After you learn to surmount the subsequent complexity and effort in just being autonomous with personal hygiene, getting dressed, eating, travel, etc, try to compete in high school football and wrestling.
Then attempt to climb (check that, bear crawl) a mountain, wait, make it Mt. Kilimanjaro.
Yeah, this is just SOME of what Kyle Maynard has accomplished.
Kyle is a quadruple congenital amputee who has competed in more extreme sports than most able bodied people. You’ve probably seen or heard of him already, he was the focus of a moving ESPN documentary called “A Fighting Chance,” has appeared on Oprah, HBO Sports and ABC’s 20/20. He is an ESPY award winner and the first quadruple amputee to climb to the top of the highest mountain in Africa at 19,340 feet AND the summit of Argentina’s Mount Aconcagua at 22,838 feet.
In my interview with Kyle, he describes some of the darker periods of his life when he wasn’t sure if he wanted to continue on. He says, “I’m fortunate and lucky at the fact that I didn’t make a more permanent decision to end my life at that point.”
We talk about out how the environment Kyle grew up influenced his resilient mindset despite his physical setbacks. His parents “Jedi-mind tricked” him into believing that he was capable of doing the same things his able-bodied peers could do — a projected prediction that caused itself to come true.
Every day we’re faced with a choice — do we want to live within the confines we’ve set for ourselves or do we want to try to surpass them?

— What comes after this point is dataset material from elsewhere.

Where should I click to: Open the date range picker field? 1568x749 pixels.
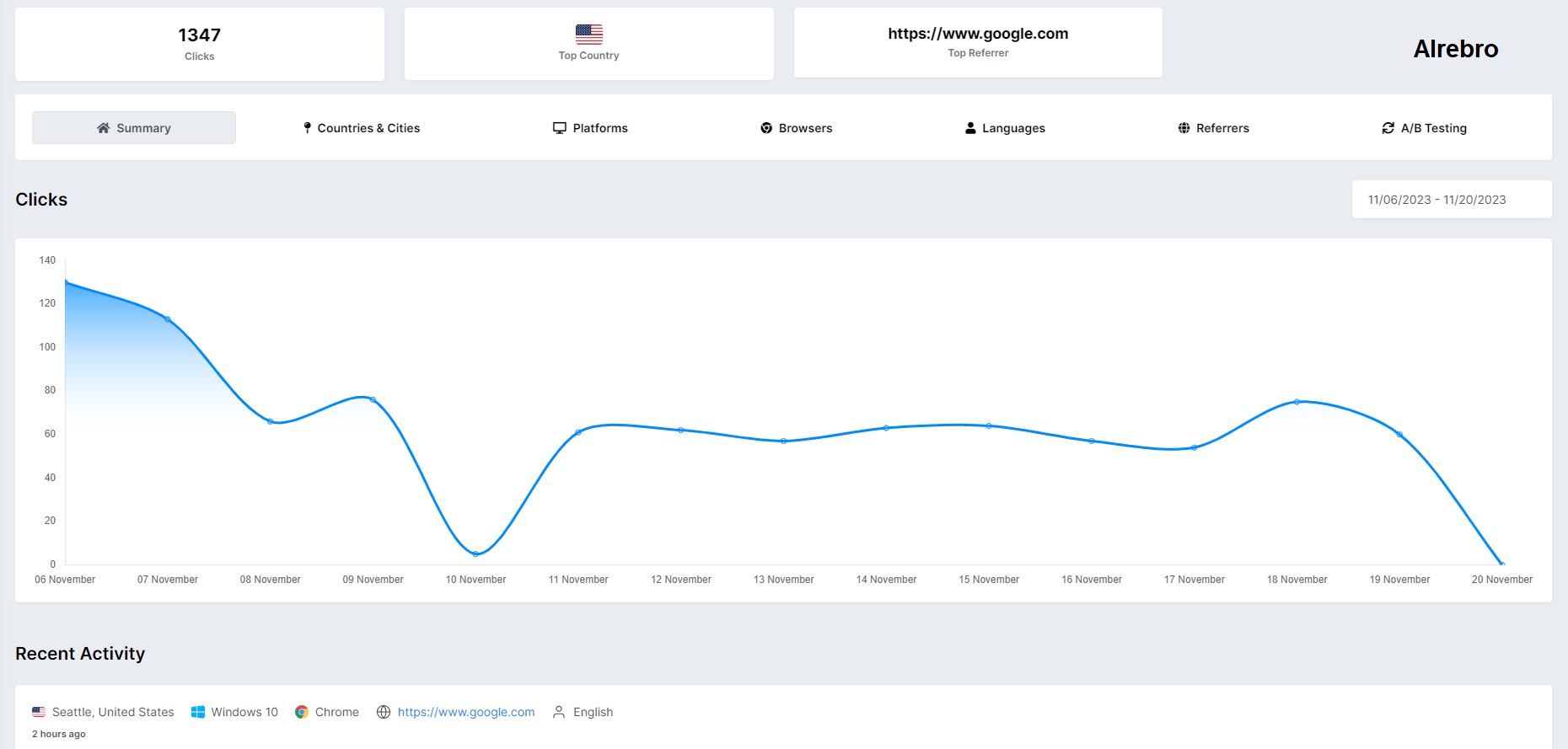coord(1451,200)
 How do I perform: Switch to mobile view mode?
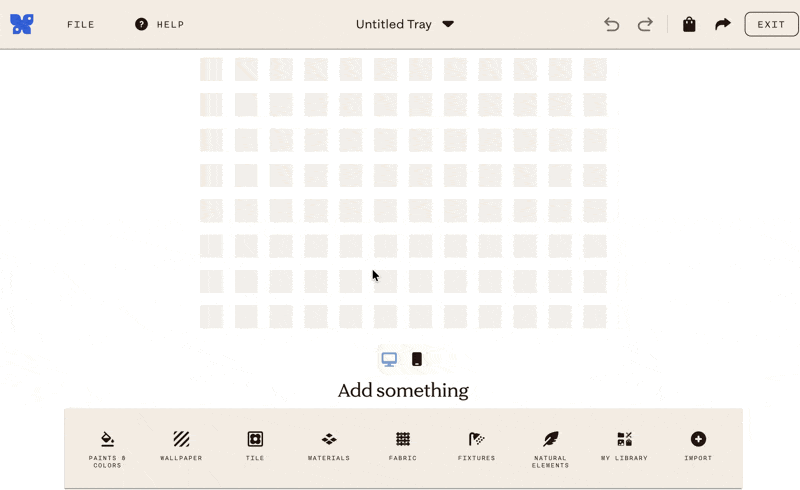[417, 359]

“If we’re fixed to what we know, we can’t grow. I used to say anything is possible, but I don’t really believe that. I believe a better way to state that is to know your limits but never stop trying to break them. But that only happens by, ironically, not knowing your limits.” — Kyle Maynard
Kyle’s story serves as a reminder that we will never know what we are capable of until we try, push, and find out.
Listen and learn.
Show Notes
05:28 How he learned to types 50 words per minute, yeah, without hands
06:43 Kyles first experiences in learning resilience
07:39 Learning how to wrestle, an education in failure
09:57 How he modified his wrestling goal to set him up to win
11:39 For BJJ grappling nerds only; how to do a guard without legs
13:48 He talks about the power of belief
18:25: Why he thinks NOT having arms and legs is his greatest strength
23:47 His parents “bounce” moment
26:23 Great story where he talks about the first time he dressed himself
34:09 When the worst period in his life turned into the best period
Originally published at www.larryweeks.com on June 20, 2017.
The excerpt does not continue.